I just finished another wonderful adoption book called Baby, We Were Meant for Each Other: In Praise of Adoption by Scott Simon (NPR host).
There are few adoption books written by men, so I wanted to be sure to check this book out so, if approved by me, could be added to my adoption resource list.
Here are some excerpts:
"[. . .] while adoption is a miracle, miracles finally take their places in our lives alongside more mundane things on our shelves and blend together. Adoption is a fact of life, not a trauma to overcome" (50).
Note: That last sentence has been rolling around in my mind for days. What do you think? Is adoption a fact of life, as the author says, and NOT a trauma to overcome?
After discussing the ways in which he and his wife embrace and integrate Chinese culture into their lives, the author shares, "But while our daughters' ethnicity is one of the first labels that can be fixed on them, it does not account for and outweigh everything else that they are" (64).
Note: I found this very interesting, because sometimes my focus is SO much on helping my daughter be as black as possible, even though she is, in some ways, white (by association). But in essence, my daughter is a person first, not a BLACK person. I work hard to make sure her hair is "right," that she knows about Rosa Parks and MLK, that we find black angels and black Santas to decorate with for Christmas, etc. And maybe these things matter, and maybe they don't matter a lot. I don't really know, but I want to try and give it a good shot. Shrug.
"Adoptions don't cut off children from learning about their culture (or, in our family's case, and millions more, cultures), lineage, or heritage. They widen the human stream that sustains heritage" (80).
Note: I love how diverse our family is, simply because of its makeup (my family, husband's family, and now our family, built through adoption), its ethnicity black-white-white-black, and its unit (different and beautiful).
"There are times when our daughters have a difficult time with change: saying goodbye, or even goodnight, moving (if even, as we have, across the street), graduating from kindergarten, or ice cream shops that suddenly run out of the sprinkles that they had counted on having. Tantrums are a time-tested way of letting the world, as well as your parents, know that you'd like to call a halt to the rotation of the earth and the momentum of history for one damn minute and make the world pay attention to you. This kind of behavior is scarcely unique to children who have been adopted. But some of these ordinary anxieties might pinch a nerve with children who feel that they have been rejected in life before they had a chance to prove how lovable they are" (128).
Note: I have done little research on international and foster care adoption, but the author's last line speaks volumes to me.
The author's wife shares with her daughter (in regards to growing up): "When you're young, you want to be like everyone else. I know. People used to make fun of my hair, my clothes, my accent [French]. But when you're older, you'll see that it's good to be different. You don't want to be like everybody else. The things that make you different make you more interesting. We went all the way around the world to get you. When you're older---just a little older---you'll realize that everything you think is a problem now is actually something good. They'll be your strong points. And you will be strong" (136-137).
Note: I haven't done as much research yet on adoptees as I would like to. This passage confused me some. (The author had previously discussed the primal wound, the idea that children who are adopted have a wound because they are not with their biological parents).
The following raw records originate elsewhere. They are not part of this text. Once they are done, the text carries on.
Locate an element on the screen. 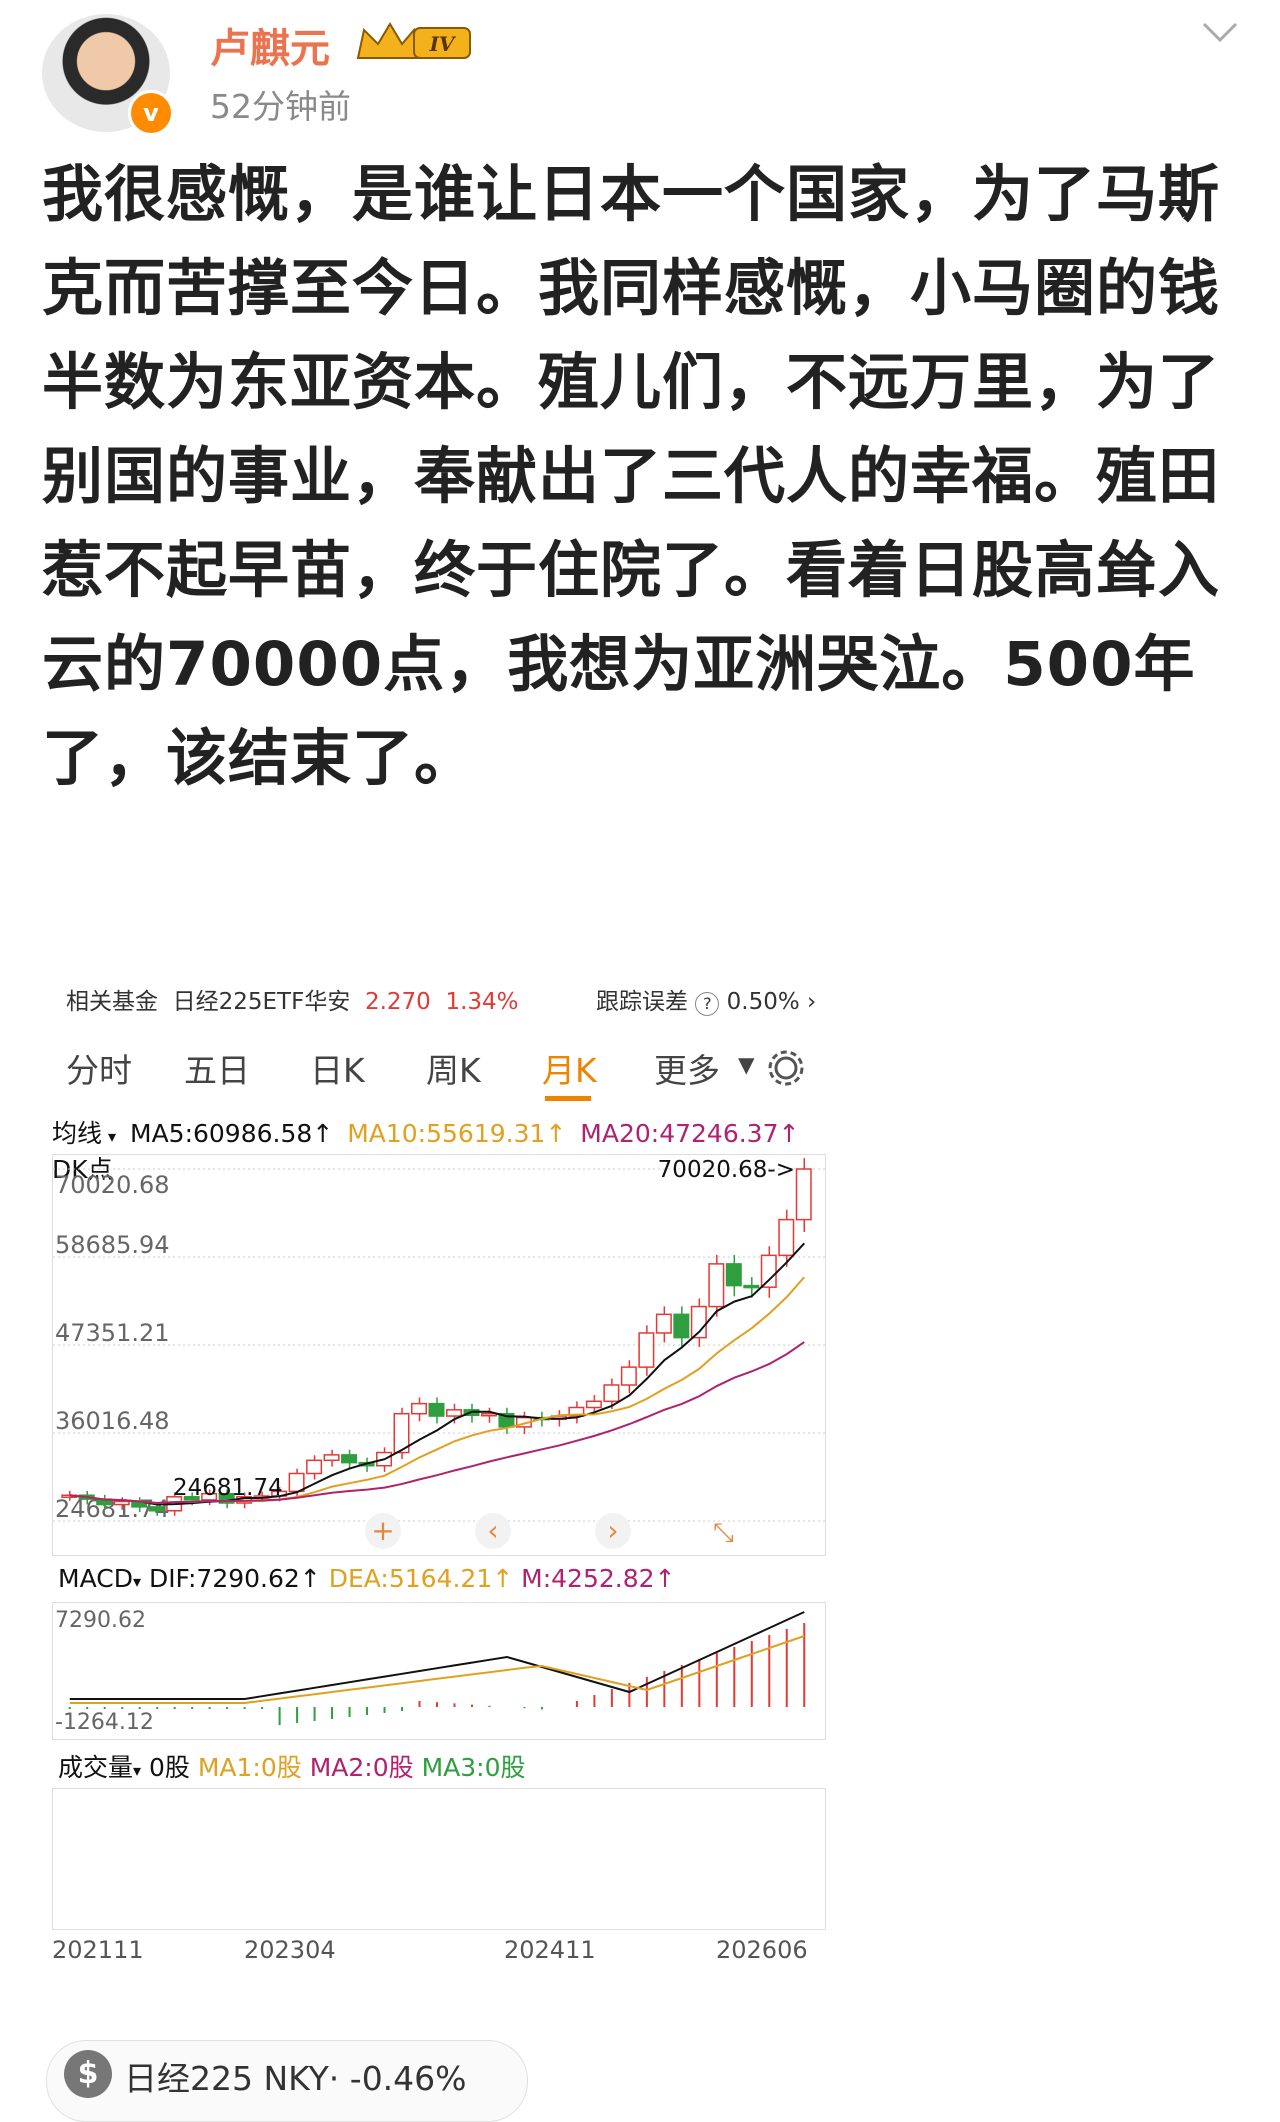 The height and width of the screenshot is (2122, 1280). stock-tag-text: 日经225 NKY· -0.46% is located at coordinates (296, 2076).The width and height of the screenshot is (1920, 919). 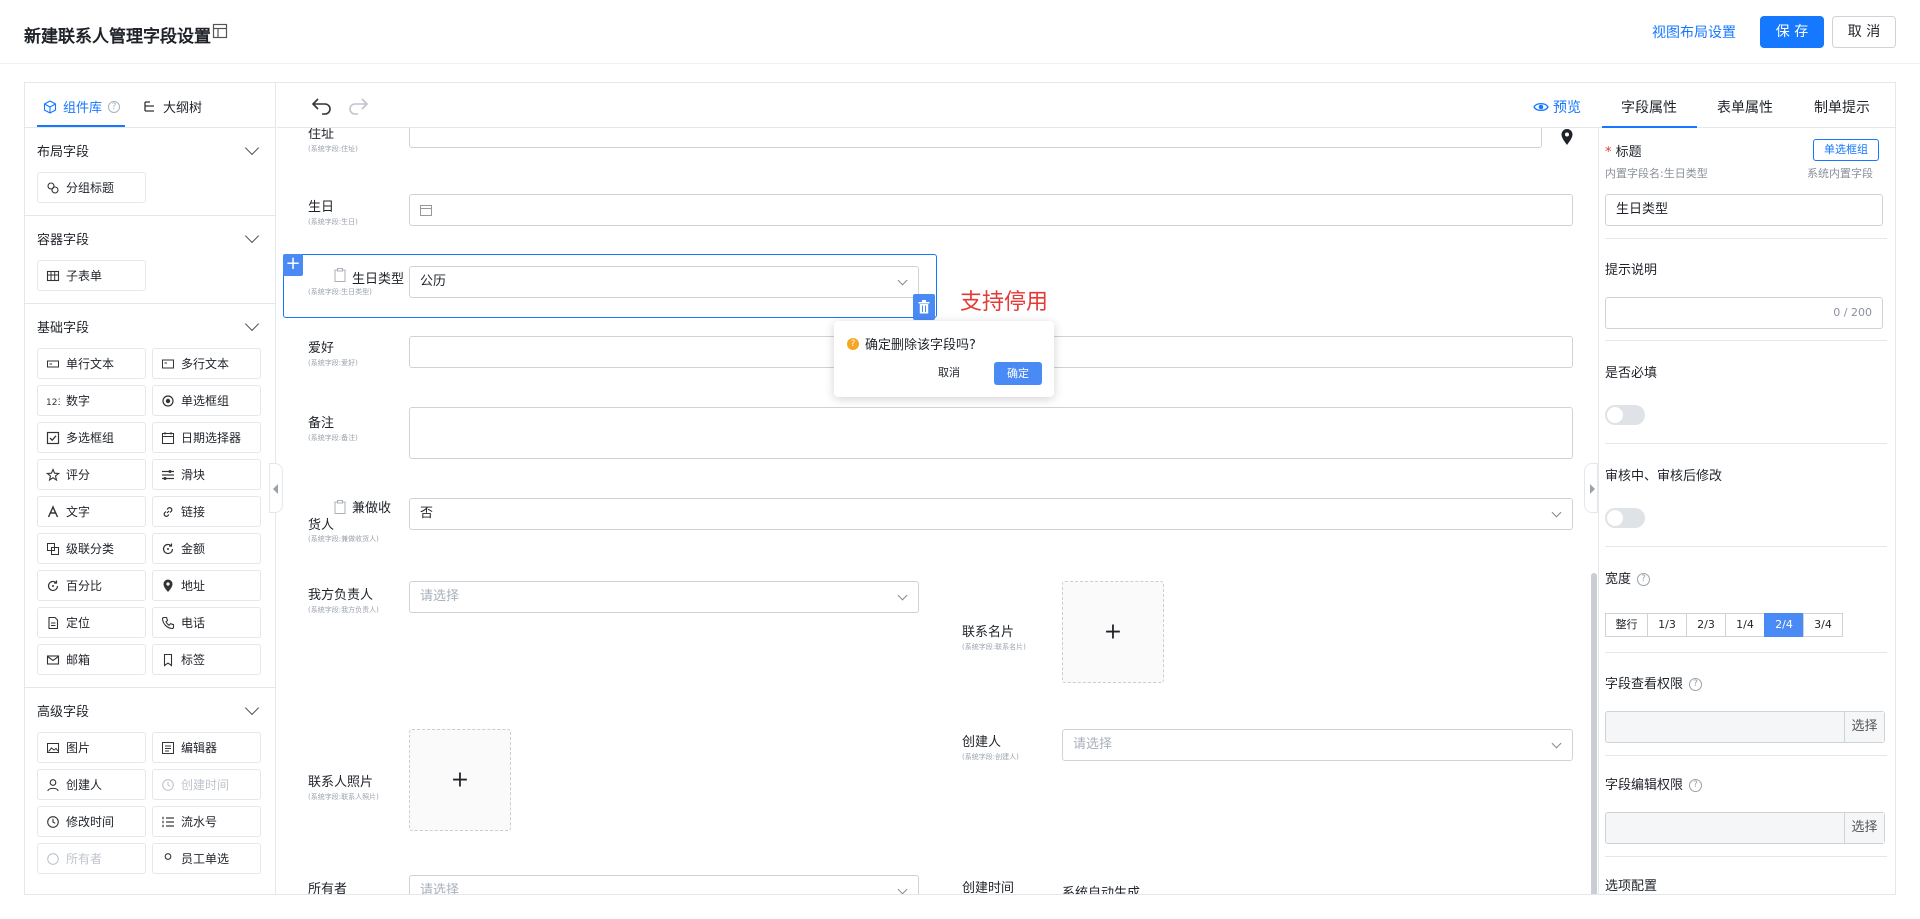 What do you see at coordinates (92, 276) in the screenshot?
I see `comp-subform: 子表单` at bounding box center [92, 276].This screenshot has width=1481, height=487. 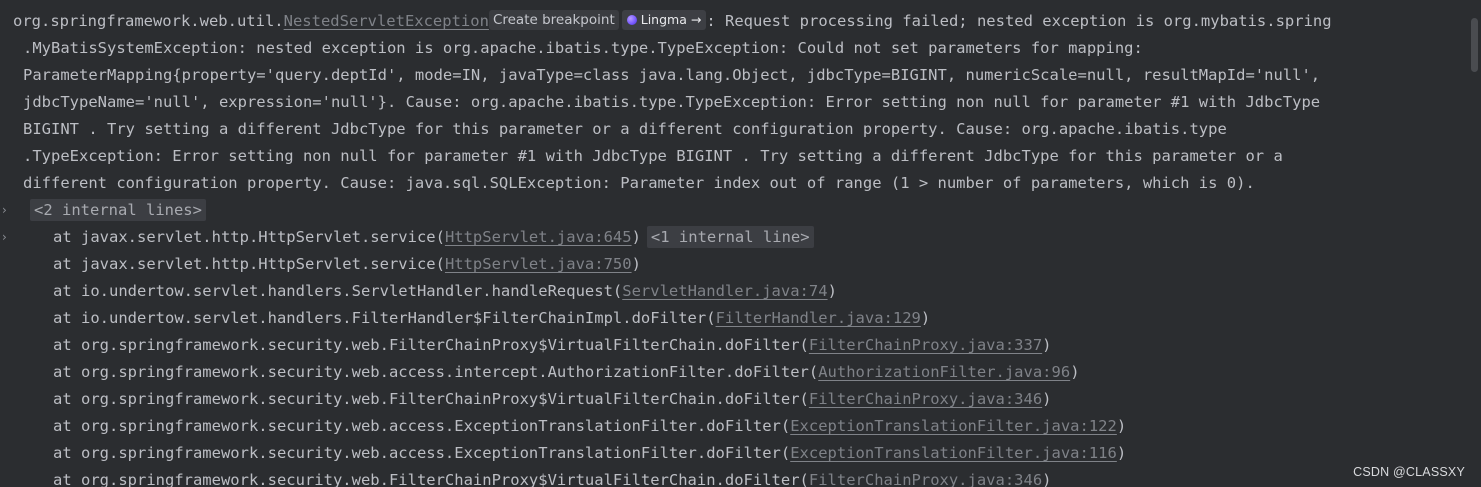 What do you see at coordinates (148, 21) in the screenshot?
I see `exception-package: org.springframework.web.util.` at bounding box center [148, 21].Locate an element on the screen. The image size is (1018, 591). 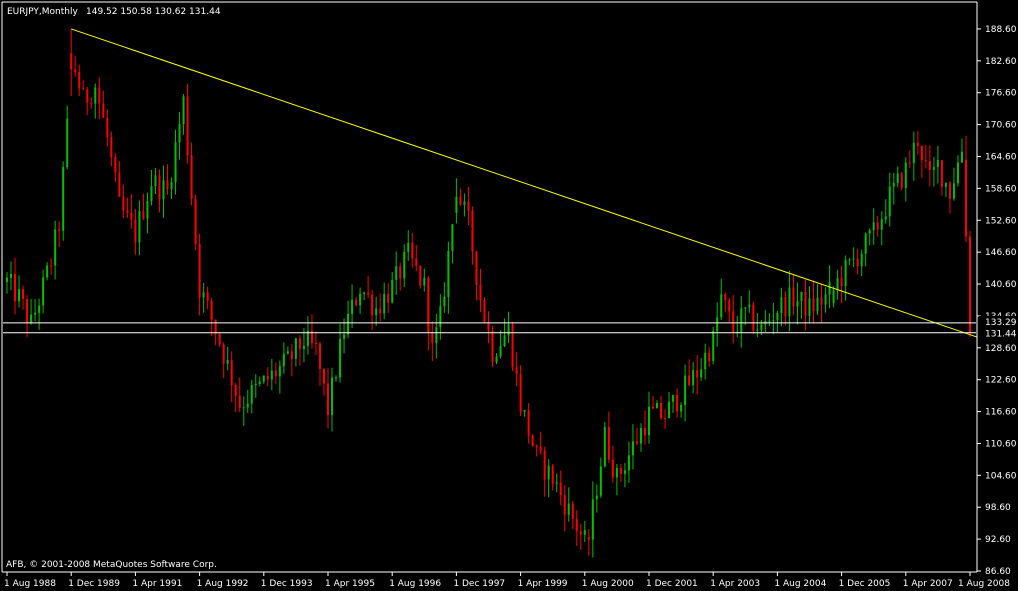
time-tick-label: 1 Dec 2005 is located at coordinates (865, 584).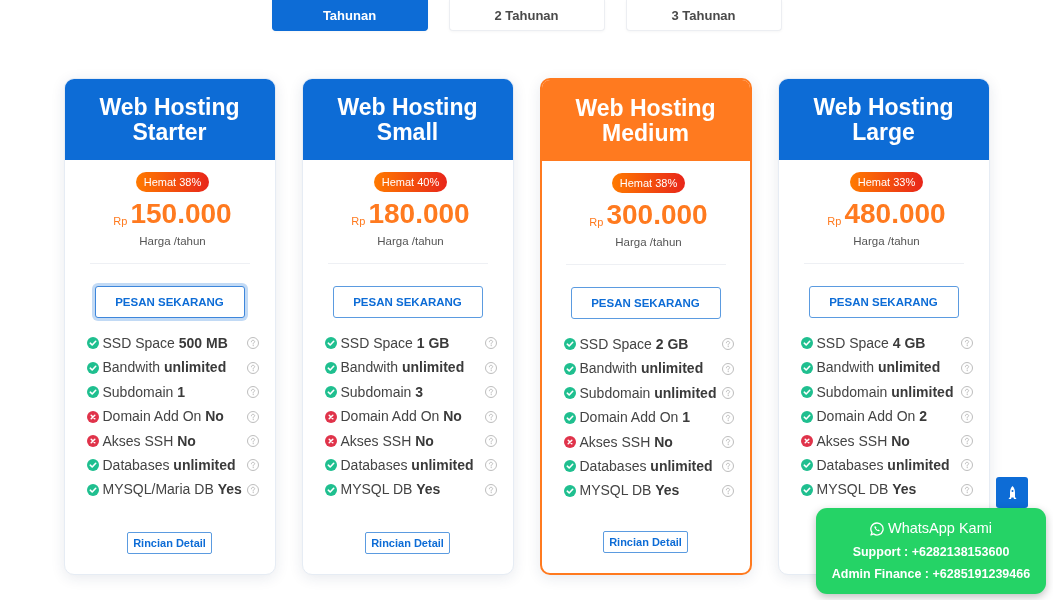 The height and width of the screenshot is (600, 1053). I want to click on whatsapp-title: WhatsApp Kami, so click(940, 529).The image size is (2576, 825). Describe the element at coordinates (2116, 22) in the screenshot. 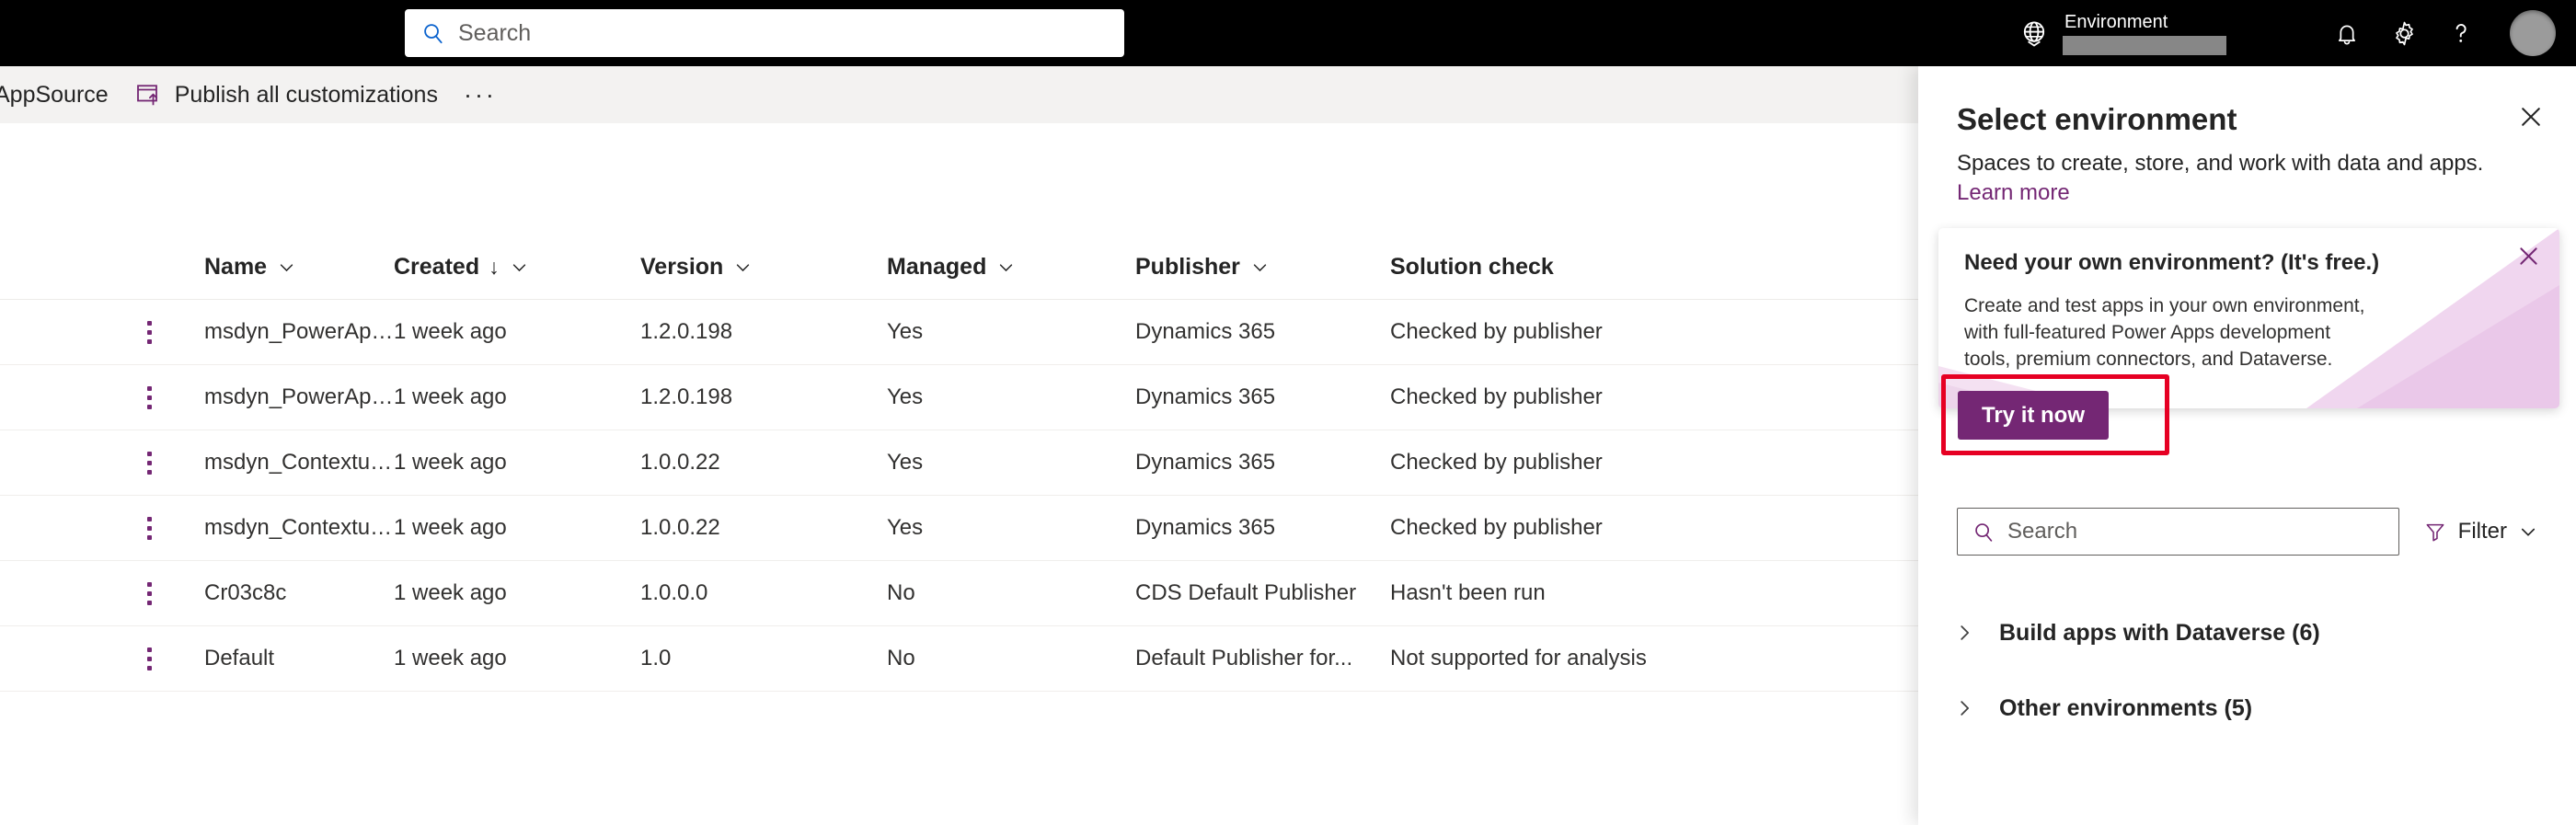

I see `environment-label: Environment` at that location.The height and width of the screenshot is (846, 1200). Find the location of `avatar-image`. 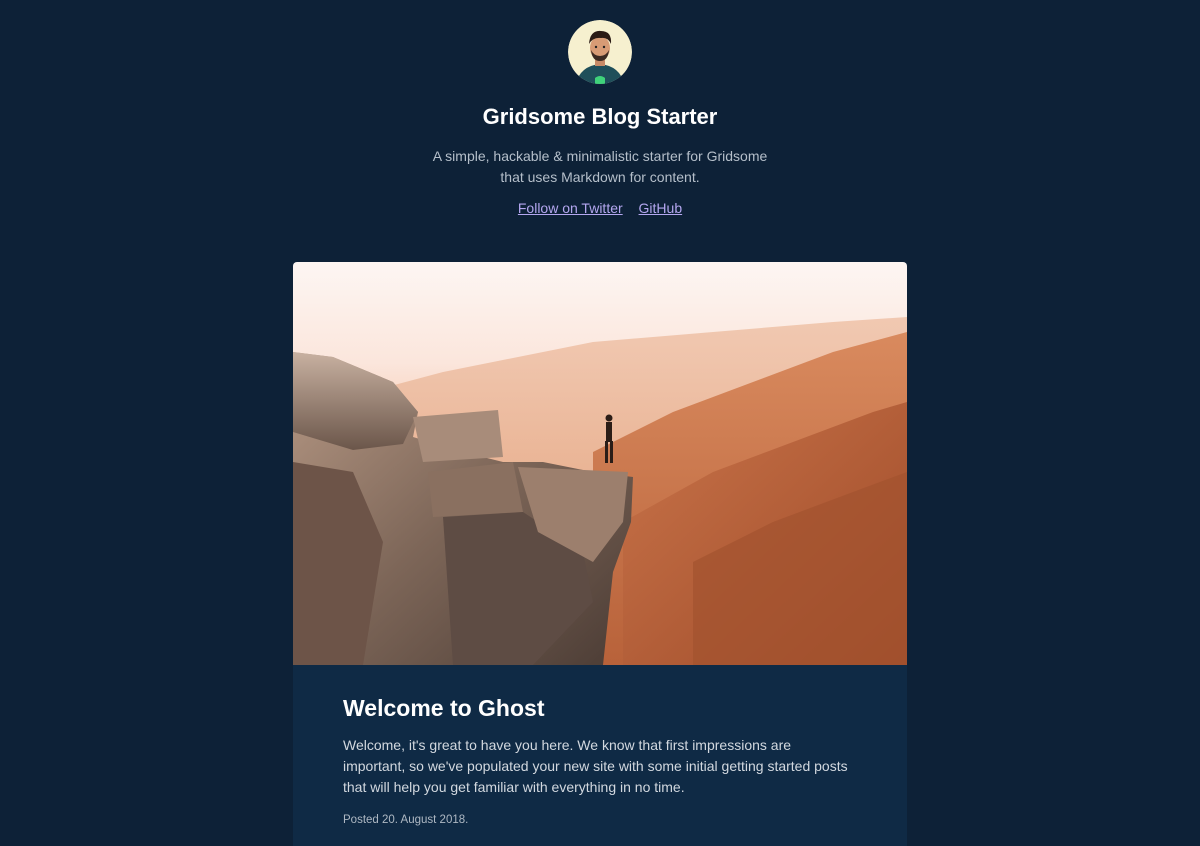

avatar-image is located at coordinates (600, 52).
I once started to read a book, a very popular book, called Twenty Things Adopted Kids Wish Their Parents Knew, and got so consumed with guilt and confusion that I took it back to the library unfinished. The book was negative (though perhaps realistic?)---stating, in sum, that adopted kids are all a little jacked from the get-go because they aren't with their biological parents. STAB to an adoptive parent's heart, because I try really hard to promote adoption openness (reading books, visiting with my daughter's birth family, promoting racial awareness, etc.)---but I realize that my efforts, no matter how well-meaning and successful, do not eradicate the fact that my daughter will always have a piece of her that is somewhere else.
"Pregnancies can be accidental," says Stephen Segaller (an adoptee). "Adoptions never are. Those of us who are adopted have every reason to feel snug and secure. Loved above and beyond, really" (149).
Note: Interesting. Clearly one person's opinion. But interesting.
"Those of us who have been adopted, or have adopted or want to adopt children, must believe in a world in which the tumblers of the universe can click in unfathomable ways that deliver strangers into our lives. The tectonic plates shift, the radiation belt springs a small hole, and children from the other side of the world, or the other side of the street, can wind up feeling utterly right in our arms" (177).
Note: I call this God. :)
As I mentioned earlier this month, I have stepped away from my beloved online adoption forum (one I was beyond addicted to) to instead learn about adoption on my own terms. This book has provided me with another tiny piece of adoption education---a place where I can challenge my beliefs, question my practices, and above all, appreciate the beautiful child I have.